Actually, we already know what is good for people, again, based on that wonderful science of psychology.
Maslow's Hierarchy of Needs tells us exactly what is good for
all human beings. Steve doesn't have to presume, he can look into the wealth of human study and
know.
It strikes me as astonishingly naive that anyone in the 21st century would appeal to rational self-interst as a mechanism for restraining human evil.
I'm sure Steve can stand up for himself on this one, but I don't think he was offering his self-interest as anything quite so far-reaching and grandiose as a mode for restraining human evil, but as a mode for people to live together with a minimum of problems. Near as I can tell, he was just offering it up as what works for him, right now. In ten years he could change his mind. He's probably changed his mind in the last ten years. I know I have. I think probably the only morality that will restrain human evil is the Dalek morality of killing them all. That's biblical, btw (not the Daleks, but the inescapable evil of all mankind), if the bible happens to be your tool for objective, universal morality.
Your idea of relativism does absolutely nothing to restrain such people. Your system provides you with no grounds on which to tell such people to "stop." It does nothing to restrain the real, non-hypothetical people in the world who would rather kill you and take your stuff than be friends with you.

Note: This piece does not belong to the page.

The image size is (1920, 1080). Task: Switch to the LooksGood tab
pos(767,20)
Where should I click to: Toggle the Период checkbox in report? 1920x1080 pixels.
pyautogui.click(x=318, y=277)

Curious. I didn't believe moral relativism...or any type of morality was supposed to "restrain" anyone. I didn't think "restraining" people was what we were discussing. I thought we were discussing moral systems, and whether they could be compared to science, math or otherwise be considered big T truth. Yet you've used the term "restrain" several times.
Is, perhaps, what you're trying to say that we need an objective, universal morality so that we can force people to abide by it? Rules? Laws? Punishments? Protections?
Because there are ways to have all those things without having an objective and universal morality, you know. We can all just decide we want our society to work certain ways without resorting to morals.
Social contract, Rousseau-style.
I'm not sure why you would want to try and force people to a morality that will always fail and then apply punishments based on those inevitable failures.
You will protest "But those people have unhealthy mindsets. They need to be educated so that they will understand the cooperation and tolerance are the best ways to fulfill themselves."
You know, I wish you wouldn't tell me what I'm going to say and then answer it. That's not dialogue, that's monologue.
My final statement is that all of my choices are moral, including my choice to eat ham, and I hold to my morality in spite of self-interest.
Really? There's some moral principle you serve when urinating and defecating? When sleeping? When taking an aspirin for a headache? When putting on a jacket? Showering? Slamming on the brakes in order to not rear end someone who has suddenly stopped in front of you?
If it's true, that your every action is based in morality, I am astonished. I have never met anyone else like you. Perhaps you do have access to a higher understanding of morality than anyone else here. I am a little skeptical of your claim, but really, if it's true, you definitely ought to write a book, because you're in a class of your own.
If I had to think on the moral implications of everything I do, I'd never get out of bed.